But sure, if you have the resources i think they are a great addition to a frog diet.


----------



## Ed (Sep 19, 2004)

I was unable to locate even a basic analysis of them.


----------



## tim13 (Feb 1, 2011)

Just for the record, I would LOVE to get a hold of some of these to try out as well.


----------



## radiata (Jul 24, 2010)

A friend has these, but has found them too fast to feed to dart frogs. By the time the frog says to himself "Oooo... look at that", they're gone.


----------



## jbherpin (Oct 16, 2009)

I thought that they would hide in the leaf litter and be consumed sporatically as they present themselves much in the same manner as Springtails. I will give them a go, and let you all know the result.

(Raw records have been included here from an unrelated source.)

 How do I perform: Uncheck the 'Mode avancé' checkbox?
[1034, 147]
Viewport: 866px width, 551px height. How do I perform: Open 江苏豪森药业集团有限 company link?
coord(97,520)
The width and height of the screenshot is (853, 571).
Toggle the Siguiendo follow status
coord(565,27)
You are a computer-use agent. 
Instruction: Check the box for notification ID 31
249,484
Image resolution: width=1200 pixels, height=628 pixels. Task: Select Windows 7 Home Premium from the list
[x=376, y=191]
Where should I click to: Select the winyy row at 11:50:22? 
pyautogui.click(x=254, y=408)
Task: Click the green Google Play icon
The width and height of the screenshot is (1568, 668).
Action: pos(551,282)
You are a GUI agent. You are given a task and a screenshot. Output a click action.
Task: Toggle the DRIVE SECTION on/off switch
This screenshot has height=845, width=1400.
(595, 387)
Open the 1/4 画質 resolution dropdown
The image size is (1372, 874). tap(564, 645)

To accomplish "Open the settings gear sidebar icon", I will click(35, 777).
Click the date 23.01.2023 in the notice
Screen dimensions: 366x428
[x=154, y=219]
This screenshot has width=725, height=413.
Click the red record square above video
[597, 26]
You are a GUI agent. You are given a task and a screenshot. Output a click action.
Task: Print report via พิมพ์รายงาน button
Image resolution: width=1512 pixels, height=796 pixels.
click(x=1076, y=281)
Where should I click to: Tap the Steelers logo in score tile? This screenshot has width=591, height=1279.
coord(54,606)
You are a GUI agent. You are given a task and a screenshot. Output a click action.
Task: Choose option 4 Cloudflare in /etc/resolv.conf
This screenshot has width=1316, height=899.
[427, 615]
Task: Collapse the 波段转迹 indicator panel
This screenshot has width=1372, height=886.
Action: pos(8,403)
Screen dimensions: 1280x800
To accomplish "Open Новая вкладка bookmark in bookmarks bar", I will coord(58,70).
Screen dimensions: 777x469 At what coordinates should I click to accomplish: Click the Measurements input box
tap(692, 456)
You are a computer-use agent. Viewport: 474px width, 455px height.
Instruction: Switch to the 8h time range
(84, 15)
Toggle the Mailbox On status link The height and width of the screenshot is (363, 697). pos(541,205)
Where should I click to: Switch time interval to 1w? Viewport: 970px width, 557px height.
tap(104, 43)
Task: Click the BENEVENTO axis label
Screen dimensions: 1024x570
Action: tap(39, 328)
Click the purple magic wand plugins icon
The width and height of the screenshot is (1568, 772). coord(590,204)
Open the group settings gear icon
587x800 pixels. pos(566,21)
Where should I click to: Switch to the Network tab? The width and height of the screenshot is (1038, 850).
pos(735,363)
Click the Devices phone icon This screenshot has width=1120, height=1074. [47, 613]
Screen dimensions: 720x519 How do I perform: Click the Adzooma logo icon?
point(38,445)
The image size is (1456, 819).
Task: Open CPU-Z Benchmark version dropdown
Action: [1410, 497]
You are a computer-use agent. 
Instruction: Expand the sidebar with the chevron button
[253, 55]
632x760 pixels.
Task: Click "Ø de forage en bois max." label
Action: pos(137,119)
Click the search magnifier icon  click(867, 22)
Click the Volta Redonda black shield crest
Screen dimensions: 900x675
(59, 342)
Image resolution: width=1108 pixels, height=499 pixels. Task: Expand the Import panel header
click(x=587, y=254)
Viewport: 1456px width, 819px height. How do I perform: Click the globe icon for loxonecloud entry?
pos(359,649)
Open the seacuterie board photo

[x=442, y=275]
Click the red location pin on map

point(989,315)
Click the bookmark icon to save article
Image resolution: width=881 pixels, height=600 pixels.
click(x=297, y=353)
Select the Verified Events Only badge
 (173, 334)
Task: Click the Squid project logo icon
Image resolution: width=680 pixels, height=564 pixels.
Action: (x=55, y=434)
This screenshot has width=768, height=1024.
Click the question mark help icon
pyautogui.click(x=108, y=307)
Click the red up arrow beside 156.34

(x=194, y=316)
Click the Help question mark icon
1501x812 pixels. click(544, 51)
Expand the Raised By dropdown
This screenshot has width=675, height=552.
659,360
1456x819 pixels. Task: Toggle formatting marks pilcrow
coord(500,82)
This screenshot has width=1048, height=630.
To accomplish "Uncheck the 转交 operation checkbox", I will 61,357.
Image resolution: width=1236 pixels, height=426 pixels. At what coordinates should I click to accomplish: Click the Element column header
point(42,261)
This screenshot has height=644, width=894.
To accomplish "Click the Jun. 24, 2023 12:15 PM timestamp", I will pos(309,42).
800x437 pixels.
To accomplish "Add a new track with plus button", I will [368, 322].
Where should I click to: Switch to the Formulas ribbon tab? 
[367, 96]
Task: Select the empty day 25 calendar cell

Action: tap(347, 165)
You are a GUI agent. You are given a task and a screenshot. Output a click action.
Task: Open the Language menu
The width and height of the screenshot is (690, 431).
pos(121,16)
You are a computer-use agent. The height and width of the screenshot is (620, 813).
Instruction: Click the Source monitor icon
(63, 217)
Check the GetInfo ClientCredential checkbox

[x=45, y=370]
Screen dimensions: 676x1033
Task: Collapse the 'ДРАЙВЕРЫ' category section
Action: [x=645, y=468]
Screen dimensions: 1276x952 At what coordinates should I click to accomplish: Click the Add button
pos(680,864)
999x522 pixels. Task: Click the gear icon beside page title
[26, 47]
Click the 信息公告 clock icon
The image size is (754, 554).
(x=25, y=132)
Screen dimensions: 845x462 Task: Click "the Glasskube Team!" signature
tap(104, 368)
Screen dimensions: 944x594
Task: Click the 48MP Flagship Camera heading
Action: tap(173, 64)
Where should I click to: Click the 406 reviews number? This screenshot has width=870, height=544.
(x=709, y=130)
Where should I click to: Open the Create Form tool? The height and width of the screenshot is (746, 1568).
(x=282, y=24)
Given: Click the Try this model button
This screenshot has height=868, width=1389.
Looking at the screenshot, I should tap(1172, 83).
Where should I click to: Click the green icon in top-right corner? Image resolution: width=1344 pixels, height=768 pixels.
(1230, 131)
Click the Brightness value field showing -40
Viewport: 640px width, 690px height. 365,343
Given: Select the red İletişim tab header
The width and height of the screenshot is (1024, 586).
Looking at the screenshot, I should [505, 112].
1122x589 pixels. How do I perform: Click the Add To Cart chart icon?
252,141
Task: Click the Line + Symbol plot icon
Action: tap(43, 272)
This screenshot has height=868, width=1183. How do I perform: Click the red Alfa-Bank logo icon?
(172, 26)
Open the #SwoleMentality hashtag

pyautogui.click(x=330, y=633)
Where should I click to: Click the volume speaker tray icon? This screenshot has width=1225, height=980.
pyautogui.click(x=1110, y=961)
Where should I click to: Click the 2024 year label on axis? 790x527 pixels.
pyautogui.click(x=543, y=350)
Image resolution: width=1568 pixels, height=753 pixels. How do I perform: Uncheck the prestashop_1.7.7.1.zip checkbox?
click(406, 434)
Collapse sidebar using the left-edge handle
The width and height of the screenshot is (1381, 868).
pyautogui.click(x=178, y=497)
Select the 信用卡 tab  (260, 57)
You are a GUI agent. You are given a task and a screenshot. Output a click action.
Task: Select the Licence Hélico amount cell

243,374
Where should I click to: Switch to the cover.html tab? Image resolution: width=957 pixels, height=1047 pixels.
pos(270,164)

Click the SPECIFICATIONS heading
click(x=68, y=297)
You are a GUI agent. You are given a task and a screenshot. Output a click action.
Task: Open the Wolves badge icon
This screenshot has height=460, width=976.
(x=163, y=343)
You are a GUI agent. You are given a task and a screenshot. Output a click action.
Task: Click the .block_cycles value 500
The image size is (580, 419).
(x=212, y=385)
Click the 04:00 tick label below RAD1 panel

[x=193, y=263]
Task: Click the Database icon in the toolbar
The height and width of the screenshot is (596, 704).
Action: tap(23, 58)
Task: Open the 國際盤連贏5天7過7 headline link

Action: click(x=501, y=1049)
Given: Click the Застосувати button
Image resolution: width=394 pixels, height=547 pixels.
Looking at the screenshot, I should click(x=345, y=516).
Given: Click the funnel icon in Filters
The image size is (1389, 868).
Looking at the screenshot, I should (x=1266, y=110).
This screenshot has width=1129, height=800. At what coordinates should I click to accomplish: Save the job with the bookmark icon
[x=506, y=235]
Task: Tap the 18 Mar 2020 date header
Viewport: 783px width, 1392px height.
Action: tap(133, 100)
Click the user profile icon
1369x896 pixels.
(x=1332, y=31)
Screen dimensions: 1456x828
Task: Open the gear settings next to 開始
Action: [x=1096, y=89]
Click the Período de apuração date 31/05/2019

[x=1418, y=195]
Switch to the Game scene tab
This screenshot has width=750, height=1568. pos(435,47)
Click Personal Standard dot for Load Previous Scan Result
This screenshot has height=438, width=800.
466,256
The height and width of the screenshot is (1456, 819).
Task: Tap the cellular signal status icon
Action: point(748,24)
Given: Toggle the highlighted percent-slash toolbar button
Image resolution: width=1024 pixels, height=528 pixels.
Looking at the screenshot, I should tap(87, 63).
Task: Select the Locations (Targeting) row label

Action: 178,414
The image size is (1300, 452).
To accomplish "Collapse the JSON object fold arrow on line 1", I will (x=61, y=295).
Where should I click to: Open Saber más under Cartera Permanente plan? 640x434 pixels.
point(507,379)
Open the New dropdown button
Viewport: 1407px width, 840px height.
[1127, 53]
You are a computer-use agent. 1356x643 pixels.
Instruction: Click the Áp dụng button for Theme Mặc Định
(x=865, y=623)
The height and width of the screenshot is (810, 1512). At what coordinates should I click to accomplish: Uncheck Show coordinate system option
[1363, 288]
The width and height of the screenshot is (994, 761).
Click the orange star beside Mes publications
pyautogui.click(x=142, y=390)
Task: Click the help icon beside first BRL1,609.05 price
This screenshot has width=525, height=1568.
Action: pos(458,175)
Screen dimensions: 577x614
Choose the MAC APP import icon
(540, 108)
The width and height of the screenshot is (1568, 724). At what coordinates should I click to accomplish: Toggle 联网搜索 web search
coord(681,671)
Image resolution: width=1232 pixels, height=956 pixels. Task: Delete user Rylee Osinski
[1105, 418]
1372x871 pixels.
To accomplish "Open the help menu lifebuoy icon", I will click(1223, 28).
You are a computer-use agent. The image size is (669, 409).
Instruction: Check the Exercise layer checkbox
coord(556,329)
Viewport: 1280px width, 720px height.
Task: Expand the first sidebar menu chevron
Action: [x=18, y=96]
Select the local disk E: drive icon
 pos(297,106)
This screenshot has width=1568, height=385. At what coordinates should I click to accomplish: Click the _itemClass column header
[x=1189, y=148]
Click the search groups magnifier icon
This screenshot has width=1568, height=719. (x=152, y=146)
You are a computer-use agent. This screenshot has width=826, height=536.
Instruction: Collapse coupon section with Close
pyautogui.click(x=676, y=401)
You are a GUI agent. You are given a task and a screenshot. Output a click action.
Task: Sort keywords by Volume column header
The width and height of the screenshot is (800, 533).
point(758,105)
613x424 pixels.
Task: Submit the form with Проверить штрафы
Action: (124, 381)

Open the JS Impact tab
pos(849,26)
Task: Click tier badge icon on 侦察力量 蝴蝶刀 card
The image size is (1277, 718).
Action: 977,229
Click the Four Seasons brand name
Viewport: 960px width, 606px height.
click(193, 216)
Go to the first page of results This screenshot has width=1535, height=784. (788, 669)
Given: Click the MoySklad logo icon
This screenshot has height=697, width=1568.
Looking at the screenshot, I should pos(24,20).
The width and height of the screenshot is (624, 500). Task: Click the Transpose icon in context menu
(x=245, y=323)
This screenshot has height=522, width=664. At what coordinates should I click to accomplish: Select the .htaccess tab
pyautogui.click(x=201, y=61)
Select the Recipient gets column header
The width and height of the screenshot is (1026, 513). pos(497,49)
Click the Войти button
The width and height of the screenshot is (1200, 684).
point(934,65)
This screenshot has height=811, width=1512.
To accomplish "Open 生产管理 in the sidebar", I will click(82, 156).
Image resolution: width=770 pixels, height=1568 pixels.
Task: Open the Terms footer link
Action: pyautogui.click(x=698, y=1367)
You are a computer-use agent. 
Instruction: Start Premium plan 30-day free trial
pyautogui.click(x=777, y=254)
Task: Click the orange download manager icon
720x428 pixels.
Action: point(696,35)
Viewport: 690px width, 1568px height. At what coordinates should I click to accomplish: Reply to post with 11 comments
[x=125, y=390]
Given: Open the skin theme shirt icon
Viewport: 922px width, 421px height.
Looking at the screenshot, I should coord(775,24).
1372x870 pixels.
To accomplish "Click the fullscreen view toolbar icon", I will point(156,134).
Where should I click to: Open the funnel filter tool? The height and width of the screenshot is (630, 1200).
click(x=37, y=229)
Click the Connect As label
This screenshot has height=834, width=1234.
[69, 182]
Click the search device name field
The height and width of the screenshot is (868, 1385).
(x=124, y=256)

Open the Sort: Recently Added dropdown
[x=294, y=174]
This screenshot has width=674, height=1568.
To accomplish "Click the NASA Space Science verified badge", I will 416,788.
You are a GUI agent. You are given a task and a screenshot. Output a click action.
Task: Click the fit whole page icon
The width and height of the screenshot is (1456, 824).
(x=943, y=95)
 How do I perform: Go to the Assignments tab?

Thanks for all the input! You all MAKE this community great!

JBear


----------



## gosaspursm (Mar 12, 2011)

Has anyone been able to locate firebrats for sale in the US? I would love to pick some up but would like to avoid doubleds due to their insane shipping fees. Thanks


----------



## radiata (Jul 24, 2010)

gosaspursm said:


> Has anyone been able to locate firebrats for sale in the US? I would love to pick some up but would like to avoid doubleds due to their insane shipping fees. Thanks


Here's a link...
Firebrats Starter Culture (Thermobia domestica) - Feeder Insects / Livefood - USA

Where are you located?


----------